Ever since I restored my ghost of my gentoo setup, it's been running like complete crap.  I never bother to check top, but first thing I did was try XFce4, a lighter WM from KDE, helped a little.  

Then I tried changing my kernel to the ck-souces from gaming, haven't noticed much of a difference.

Anyways, I'm back in KDE and I oped up top and to my suprisement, it sits on 62%-65% "System" CPU Usage.    None of the listed programs in top are showing that much Usage.

```

Tasks:  59 total,   2 running,  56 sleeping,   0 stopped,   1 zombie

Cpu(s):   2.6% user,  63.7% system,   0.0% nice,  33.7% idle

Mem:    514676k total,   205148k used,   309528k free,     7196k buffers

Swap:  1028124k total,        0k used,  1028124k free,    94616k cached

```

I'm not very happy.  Something is making my system in X run like complete shit.  I'm not doing any emerging or anything and my mouse feels laggy and bumpy  :Sad: 

This is all on one of the beastiest system you can put together.

Athlon XP 2100+ Overclocked to 2.5Ghz

512Mb DDR RAM (Running as 200fsb, cas2-3-3-9)

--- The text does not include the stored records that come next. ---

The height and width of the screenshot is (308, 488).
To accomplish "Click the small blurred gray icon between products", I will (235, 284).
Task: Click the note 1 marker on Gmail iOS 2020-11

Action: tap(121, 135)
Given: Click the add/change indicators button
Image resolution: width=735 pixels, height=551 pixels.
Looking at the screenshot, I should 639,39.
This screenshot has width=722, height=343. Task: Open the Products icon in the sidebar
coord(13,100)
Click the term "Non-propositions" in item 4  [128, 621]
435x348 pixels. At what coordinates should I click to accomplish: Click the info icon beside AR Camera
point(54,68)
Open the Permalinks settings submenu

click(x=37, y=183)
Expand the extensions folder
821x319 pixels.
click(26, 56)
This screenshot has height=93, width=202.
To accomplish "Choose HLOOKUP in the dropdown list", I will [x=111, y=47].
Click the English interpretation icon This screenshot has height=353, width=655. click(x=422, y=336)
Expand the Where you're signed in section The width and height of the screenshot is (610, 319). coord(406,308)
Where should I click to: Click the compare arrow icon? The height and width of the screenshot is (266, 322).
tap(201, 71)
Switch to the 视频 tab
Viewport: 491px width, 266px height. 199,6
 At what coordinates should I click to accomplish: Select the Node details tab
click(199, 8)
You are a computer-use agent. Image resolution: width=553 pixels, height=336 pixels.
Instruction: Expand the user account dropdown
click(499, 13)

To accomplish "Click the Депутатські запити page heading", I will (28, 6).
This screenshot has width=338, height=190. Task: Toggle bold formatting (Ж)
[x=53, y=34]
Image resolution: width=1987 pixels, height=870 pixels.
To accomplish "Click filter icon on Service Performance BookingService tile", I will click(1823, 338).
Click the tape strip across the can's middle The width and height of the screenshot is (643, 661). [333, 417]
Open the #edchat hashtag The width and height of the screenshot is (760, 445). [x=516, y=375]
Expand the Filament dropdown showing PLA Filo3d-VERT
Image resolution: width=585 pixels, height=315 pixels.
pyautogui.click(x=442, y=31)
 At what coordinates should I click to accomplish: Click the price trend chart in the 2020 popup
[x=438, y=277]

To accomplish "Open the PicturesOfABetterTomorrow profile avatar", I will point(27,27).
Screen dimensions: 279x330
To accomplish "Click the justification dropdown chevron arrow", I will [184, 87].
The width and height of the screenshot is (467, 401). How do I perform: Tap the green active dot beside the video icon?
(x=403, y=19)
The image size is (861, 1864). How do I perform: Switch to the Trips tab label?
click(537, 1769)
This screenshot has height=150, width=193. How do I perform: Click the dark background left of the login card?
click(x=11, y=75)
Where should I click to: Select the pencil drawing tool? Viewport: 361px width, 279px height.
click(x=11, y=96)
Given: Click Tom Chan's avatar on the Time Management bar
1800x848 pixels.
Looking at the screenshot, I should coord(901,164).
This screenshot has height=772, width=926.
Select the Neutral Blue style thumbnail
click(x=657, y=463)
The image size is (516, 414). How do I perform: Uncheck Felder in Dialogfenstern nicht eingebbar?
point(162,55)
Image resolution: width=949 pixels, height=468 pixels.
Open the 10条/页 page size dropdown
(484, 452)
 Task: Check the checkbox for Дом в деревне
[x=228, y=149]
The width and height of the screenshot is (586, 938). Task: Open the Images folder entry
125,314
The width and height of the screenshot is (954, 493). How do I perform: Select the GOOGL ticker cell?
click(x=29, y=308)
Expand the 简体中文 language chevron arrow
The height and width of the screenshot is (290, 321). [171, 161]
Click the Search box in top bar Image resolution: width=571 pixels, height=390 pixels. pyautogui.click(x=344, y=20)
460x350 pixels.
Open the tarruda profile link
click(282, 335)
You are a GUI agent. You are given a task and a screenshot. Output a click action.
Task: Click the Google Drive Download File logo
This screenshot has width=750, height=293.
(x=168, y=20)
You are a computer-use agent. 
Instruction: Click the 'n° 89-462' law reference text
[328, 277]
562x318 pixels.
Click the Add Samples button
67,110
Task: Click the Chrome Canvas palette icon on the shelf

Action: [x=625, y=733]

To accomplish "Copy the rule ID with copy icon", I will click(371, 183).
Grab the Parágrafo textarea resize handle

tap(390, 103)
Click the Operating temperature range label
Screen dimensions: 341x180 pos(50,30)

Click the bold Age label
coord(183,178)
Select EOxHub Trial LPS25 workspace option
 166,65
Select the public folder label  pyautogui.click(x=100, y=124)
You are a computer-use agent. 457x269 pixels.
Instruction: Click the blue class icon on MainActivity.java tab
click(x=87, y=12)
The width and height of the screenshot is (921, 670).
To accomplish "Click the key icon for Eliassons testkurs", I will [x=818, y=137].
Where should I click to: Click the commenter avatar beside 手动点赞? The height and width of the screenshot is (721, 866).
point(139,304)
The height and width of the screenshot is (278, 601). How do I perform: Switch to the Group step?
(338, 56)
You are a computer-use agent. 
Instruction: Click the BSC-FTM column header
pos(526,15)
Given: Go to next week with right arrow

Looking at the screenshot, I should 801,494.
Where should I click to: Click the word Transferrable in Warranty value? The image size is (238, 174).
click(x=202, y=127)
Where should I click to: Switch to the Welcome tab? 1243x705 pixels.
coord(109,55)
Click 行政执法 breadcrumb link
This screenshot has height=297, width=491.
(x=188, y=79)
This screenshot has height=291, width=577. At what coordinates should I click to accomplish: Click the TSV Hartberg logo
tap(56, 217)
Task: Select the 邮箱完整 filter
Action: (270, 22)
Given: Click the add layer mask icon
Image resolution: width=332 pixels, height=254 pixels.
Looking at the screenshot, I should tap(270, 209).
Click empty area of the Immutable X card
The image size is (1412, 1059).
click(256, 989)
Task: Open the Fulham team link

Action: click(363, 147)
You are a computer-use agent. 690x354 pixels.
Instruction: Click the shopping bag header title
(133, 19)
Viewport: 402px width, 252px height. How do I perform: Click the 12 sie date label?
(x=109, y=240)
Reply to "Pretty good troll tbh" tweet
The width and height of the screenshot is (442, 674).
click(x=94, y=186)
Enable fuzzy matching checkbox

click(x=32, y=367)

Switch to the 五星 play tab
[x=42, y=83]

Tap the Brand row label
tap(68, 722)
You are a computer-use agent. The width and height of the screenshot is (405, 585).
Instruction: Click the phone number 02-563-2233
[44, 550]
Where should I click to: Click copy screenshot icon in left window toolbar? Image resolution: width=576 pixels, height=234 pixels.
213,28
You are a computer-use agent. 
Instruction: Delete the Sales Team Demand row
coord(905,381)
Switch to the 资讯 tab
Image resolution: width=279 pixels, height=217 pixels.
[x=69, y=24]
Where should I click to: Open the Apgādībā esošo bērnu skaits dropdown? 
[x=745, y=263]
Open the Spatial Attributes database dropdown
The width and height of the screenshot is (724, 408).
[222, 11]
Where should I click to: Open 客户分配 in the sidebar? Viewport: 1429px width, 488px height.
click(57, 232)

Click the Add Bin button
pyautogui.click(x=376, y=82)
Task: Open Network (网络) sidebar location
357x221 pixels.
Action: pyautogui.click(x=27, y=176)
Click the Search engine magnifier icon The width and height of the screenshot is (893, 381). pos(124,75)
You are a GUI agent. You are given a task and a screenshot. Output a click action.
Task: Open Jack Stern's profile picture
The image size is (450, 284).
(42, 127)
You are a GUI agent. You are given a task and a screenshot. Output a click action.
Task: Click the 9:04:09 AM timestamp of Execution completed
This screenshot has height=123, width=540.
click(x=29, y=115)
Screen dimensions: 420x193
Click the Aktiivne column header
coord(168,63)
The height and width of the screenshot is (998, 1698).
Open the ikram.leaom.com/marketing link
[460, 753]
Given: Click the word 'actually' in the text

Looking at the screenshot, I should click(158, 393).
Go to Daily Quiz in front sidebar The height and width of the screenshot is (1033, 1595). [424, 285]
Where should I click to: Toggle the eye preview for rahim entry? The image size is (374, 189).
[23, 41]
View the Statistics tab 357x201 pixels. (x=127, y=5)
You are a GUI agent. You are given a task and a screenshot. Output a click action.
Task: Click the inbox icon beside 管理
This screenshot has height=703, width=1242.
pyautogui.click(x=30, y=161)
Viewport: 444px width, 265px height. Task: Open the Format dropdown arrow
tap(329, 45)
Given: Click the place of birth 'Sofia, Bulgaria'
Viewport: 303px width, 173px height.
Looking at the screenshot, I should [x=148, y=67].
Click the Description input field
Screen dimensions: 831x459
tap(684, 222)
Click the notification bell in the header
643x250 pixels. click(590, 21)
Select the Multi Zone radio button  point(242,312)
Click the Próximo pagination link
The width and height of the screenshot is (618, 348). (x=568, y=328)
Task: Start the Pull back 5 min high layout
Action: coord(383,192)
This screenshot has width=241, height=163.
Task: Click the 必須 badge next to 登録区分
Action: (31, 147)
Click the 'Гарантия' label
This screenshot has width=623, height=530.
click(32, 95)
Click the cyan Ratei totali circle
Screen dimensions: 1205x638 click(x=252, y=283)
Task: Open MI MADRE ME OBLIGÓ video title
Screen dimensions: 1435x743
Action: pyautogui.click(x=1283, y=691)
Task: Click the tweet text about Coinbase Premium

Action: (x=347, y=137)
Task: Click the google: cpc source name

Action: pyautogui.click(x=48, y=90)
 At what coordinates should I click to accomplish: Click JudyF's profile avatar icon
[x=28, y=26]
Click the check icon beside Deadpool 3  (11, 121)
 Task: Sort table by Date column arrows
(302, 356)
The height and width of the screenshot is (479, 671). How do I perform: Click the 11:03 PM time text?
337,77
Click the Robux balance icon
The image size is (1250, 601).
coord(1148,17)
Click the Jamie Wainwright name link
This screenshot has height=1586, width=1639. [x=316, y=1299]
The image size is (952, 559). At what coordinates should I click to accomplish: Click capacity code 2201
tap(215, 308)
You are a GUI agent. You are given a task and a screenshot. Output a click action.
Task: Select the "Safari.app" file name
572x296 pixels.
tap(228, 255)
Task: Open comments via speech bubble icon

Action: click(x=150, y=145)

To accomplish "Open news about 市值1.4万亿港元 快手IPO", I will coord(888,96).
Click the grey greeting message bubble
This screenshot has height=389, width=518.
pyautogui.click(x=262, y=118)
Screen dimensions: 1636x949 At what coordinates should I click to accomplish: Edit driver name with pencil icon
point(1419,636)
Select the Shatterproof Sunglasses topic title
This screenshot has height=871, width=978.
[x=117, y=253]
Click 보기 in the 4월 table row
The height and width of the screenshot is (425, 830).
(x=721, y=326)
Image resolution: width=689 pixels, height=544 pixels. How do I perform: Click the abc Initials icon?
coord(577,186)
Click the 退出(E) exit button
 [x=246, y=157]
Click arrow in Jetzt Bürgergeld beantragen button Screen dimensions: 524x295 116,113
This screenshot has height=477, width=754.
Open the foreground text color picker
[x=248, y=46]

Gigabyte 7N400 Pro (nForce2)

Western Digital 800JB * 2

Audigy2

Intel 82558 Pro/100 NIC

Appreciate any inpuit  :Smile: 

----------

## carbon

type top and click enter will tells you which process is using up all the cpu.

----------

## Bangz

```

top - 13:06:39 up 10:41,  1 user,  load average: 0.29, 0.17, 0.06

Tasks:  59 total,   1 running,  57 sleeping,   0 stopped,   1 zombie

Cpu(s):   5.9% user,  63.8% system,   0.0% nice,  30.3% idle

Mem:    514676k total,   214400k used,   300276k free,     7996k buffers

Swap:  1028124k total,        0k used,  1028124k free,    96140k cached

  PID USER      PR  NI  VIRT  RES  SHR S %CPU %MEM    TIME+  Command

 3220 root      15   0  294m  38m 5188 S 12.5  7.6   6:49.60 X

 4005 bangers   15   0 19060  18m  17m S  8.2  3.7   0:02.25 kdeinit

 3386 bangers   15   0  5616 5616 4248 S  2.0  1.1   0:44.26 artsd

 3403 bangers   15   0 13176  12m 7300 S  1.0  2.6   7:27.15 xchat-2

 4009 bangers   16   0   996  996  796 R  1.0  0.2   0:05.22 top

 3394 bangers   15   0 18272  17m  16m S  0.7  3.6   0:09.08 kdeinit

 3363 bangers   15   0 13440  13m  12m S  0.3  2.6   0:00.14 kdeinit

 3392 bangers   15   0 17824  17m  16m S  0.3  3.5   0:04.82 kdeinit

    1 root      15   0   488  488  440 S  0.0  0.1   0:05.60 init

    2 root      RT   0     0    0    0 S  0.0  0.0   0:00.00 migration_CPU0

    3 root      15   0     0    0    0 S  0.0  0.0   0:00.15 keventd

    4 root      34  19     0    0    0 S  0.0  0.0   0:00.66 ksoftirqd_CPU0

    5 root      25   0     0    0    0 S  0.0  0.0   0:00.00 kswapd

    6 root      25   0     0    0    0 S  0.0  0.0   0:00.00 bdflush

    7 root      15   0     0    0    0 S  0.0  0.0   0:00.20 kupdated

    8 root      15   0     0    0    0 S  0.0  0.0   0:00.23 pagebufd

    9 root      25   0     0    0    0 S  0.0  0.0   0:00.00 xfslogd/0

   10 root      25   0     0    0    0 S  0.0  0.0   0:00.00 xfsdatad/0

   12 root      15   0     0    0    0 S  0.0  0.0   0:00.00 khubd

   13 root      16   0     0    0    0 S  0.0  0.0   0:01.19 kjournald

  150 root      15   0   916  916  608 S  0.0  0.2   0:00.02 devfsd

 2853 root      15   0   600  600  520 S  0.0  0.1   0:00.01 metalog

 2855 root      15   0   476  476  432 S  0.0  0.1   0:00.00 metalog

 2940 root      15   0   660  660  556 S  0.0  0.1   0:00.09 cron

 3097 xfs       15   0  6268 6268  860 S  0.0  1.2   0:00.61 xfs

 3107 root      16   0  1216 1216  992 S  0.0  0.2   0:00.12 login

 3108 root      15   0   476  476  424 S  0.0  0.1   0:00.00 agetty
```

As I said.  All the processes top list's is only for current user.  the system processes which are using 65% aren't being shown  :Sad: 

----------

## Bangz

OK, an update.  

When I reboot my system and sit in terminal, I still get the ~60% 'system' CPU usage in top.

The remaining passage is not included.